Médical et paramédical : une fonction officielle
Face à l’intérêt que présente la prise en compte d’un nombre toujours plus important de dimensions constituantes de la santé de l’enfant dans sa famille, il nous faut rappeler l’importance cruciale de l’action médicale et paramédicale de la PMI.
Se posant dès son origine comme une question de santé publique, c’est sur la généralisation de la vaccination, la multiplication des examens médicaux et l’intensification de l’éducation sanitaire auprès des familles que la PMI connut d’importants succès dans des délais relativement brefs. C’est principalement par l’action médicale et paramédicale que les avancées les plus importantes ont pu être réalisées en termes de mortalité et de morbidité des mères et des jeunes enfants. Placer dès le départ au cœur de l’action des services la dimension médicale demeure, au-delà la diversification des tâches que connaissent les consultations, un des éléments fondamentaux de son activité. Vaccination, test de dépistage et suivi du développement staturo-pondéral de l’enfant sont à considérer comme les missions de base, les activités « primaires » de la PMI et des centres de consultation.

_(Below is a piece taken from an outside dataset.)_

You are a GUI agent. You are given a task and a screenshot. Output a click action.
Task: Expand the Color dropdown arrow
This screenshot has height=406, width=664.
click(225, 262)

La qualification d’activités primaires, ici entendues comme activités « premières », permet de souligner l’aspect fondamental, en termes de santé publique, de cette activité. Mais elle permet aussi de souligner que les consultations de PMI sont avant tout désignées par et pour ces activités qui se présentent pour les usagers comme l’activité officielle de ces consultations. En tant que telle, cette dimension « médicale » occupe une place pour les usagers qui va au-delà de la seule question de la santé physique de l’enfant.
Pour cela, il est intéressant d’analyser les discours présentés par les usagers sur les raisons de leur venue à la consultation et les récits de leurs parcours dans le centre de consultation.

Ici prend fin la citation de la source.